:: Study questions ::
**1)** List every coat color or pattern that the horse colors and markings text below gives its own entry and description.
**2)** Pick up the text on horse colors and markings below after its last sentence and continue it.

:: Source extract ::
-------

Colours and Markings

The coat of early horses was probably a certain color to give camouflage in the wild and allow the horse to blend into its background and hide from predators. A sand coloured coat still provides Przewalski's horse with good camouflage in its desert home. Most of the colours we see today have been developed by humans through selective breeding. Some colors are dominant to others; a foal will be the dominant colour if only one of its parents is that colour. Other colours are recessive; only if both parents are that colour is the foal likely to be, too. The order of dominance of the main colours to each other is gray, bay, brown, then black. Chestnut is recessive.


Dun- A dun varies from mouse coloured to sand coloured with a dark skin. It usually has a black mane, tail, and legs.



Bay- A bay has a black mane and tail and black lower legs, and is reddish-brown over the rest of its body.



Chestnut- This is a reddish brown horse with a similar-coloured mane and tail.



Brown- A horse with a black mane, tail, and legs, and a mixture over the rest of its body.



Palomino- A gold coloured horse with a much paler, sometimes almost white, mane and tail.



Roan- Roans have white hairs mixed with black (blue roan), bay (red roan), or chestnut (strawberry roan).


Spotted- Brown or black spots, confined to a "blanket" on the rump or spread over the whole body.

-------

:: Given records ::

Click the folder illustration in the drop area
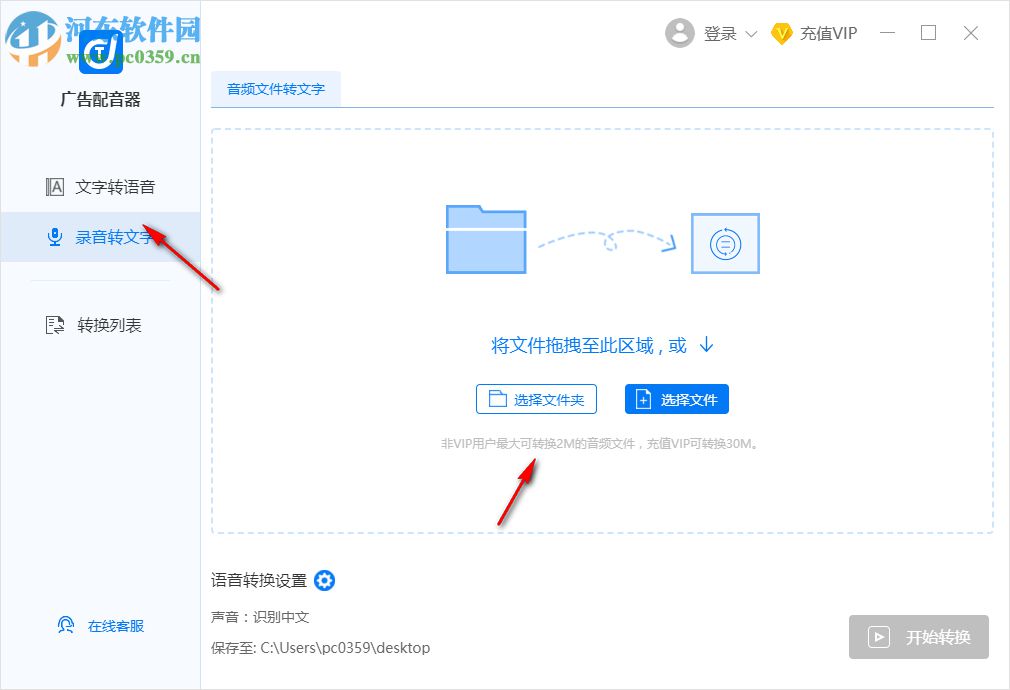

-------

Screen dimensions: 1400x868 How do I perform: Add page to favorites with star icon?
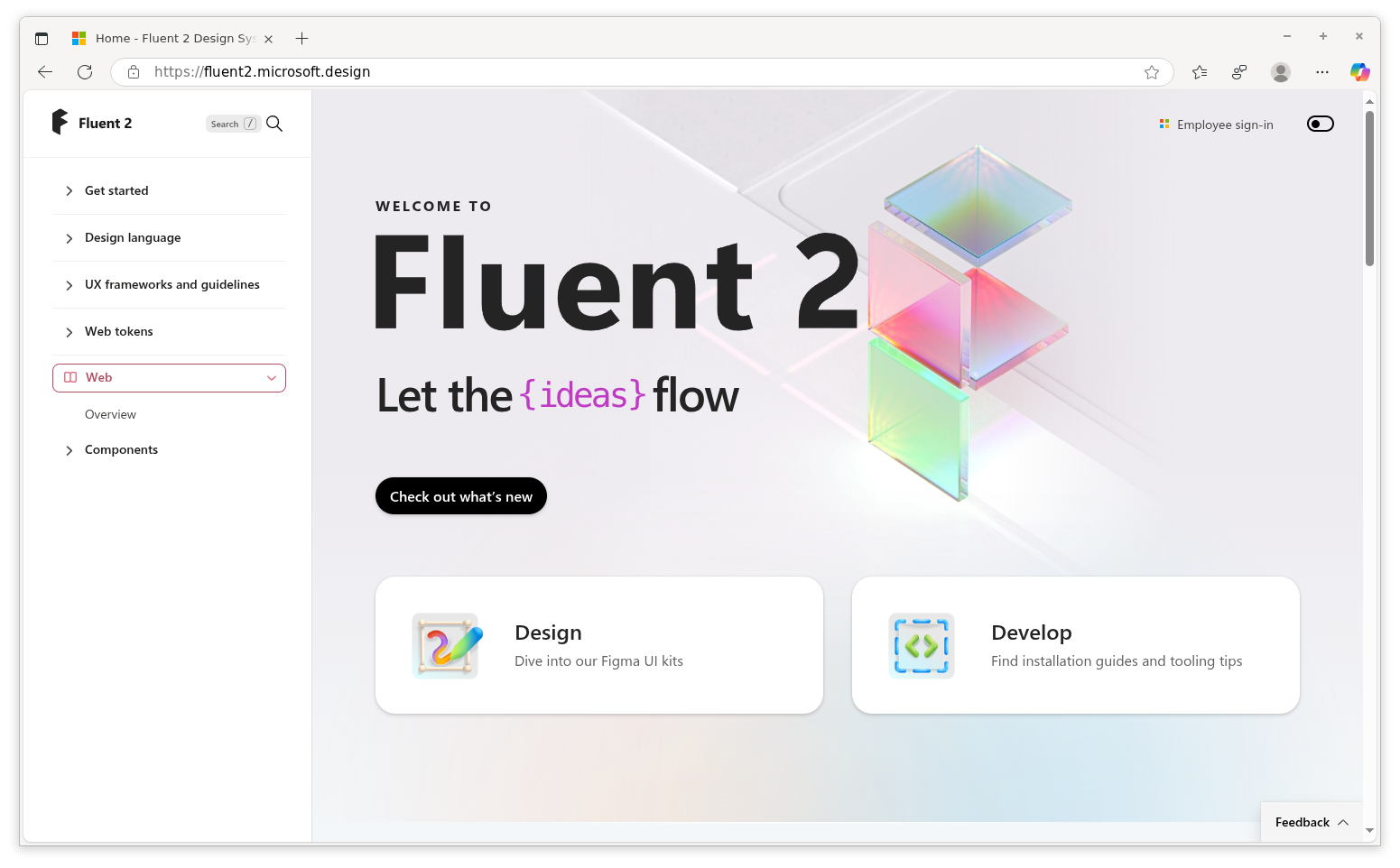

-------

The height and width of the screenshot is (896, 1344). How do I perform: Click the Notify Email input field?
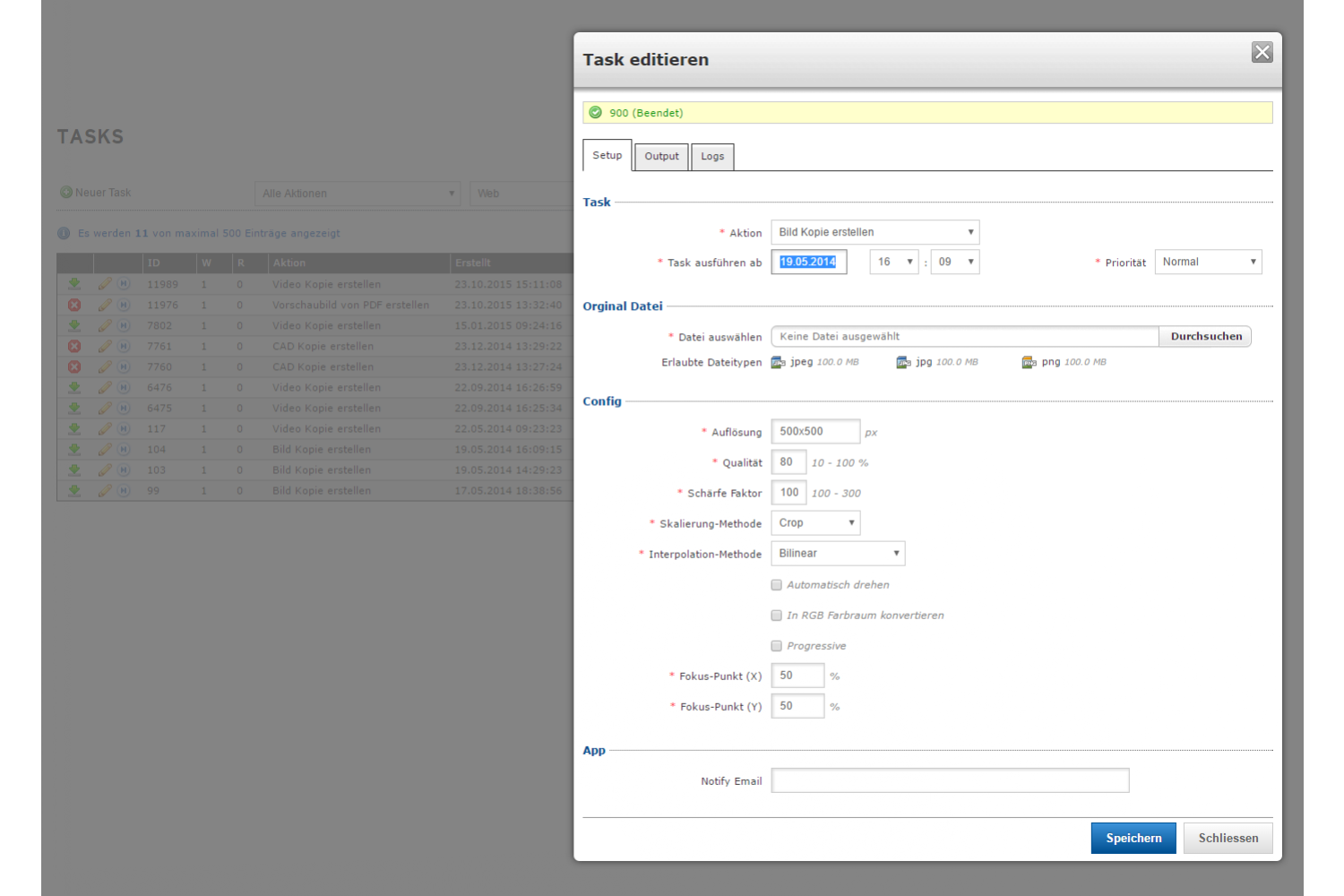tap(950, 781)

-------

:: Results by task ::
**1)** Dun, Bay, Chestnut, Brown, Palomino, Roan, Spotted

**2)**
Pinto The coat has large areas of brown or black and white. A horse of this colouring is also known as a paint.




Leg Markings

Extents of white: When describing the white markings on a horse's leg, it is best to refer to the top timit of the white. White areas are susceptible to infections because the skin, which has no pigment, is delicate.

  • White extending up to the felock joint- sometimes called a sock
  • White extending up the cannon- sometimes called a stocking
  • Markings on a white coronet- sometimes called ermine, especially if black

Sock Stocking Coronet

Face Markings

Names: White markings on the face can be a star (any white marking between or above the eyes) a snip (a white mark between the nostrils), a stripe (a narrow vertical white mark), a blaze (a wide mark down the nose), or a freckled stripe. These markings are often the inspiration for horses' names.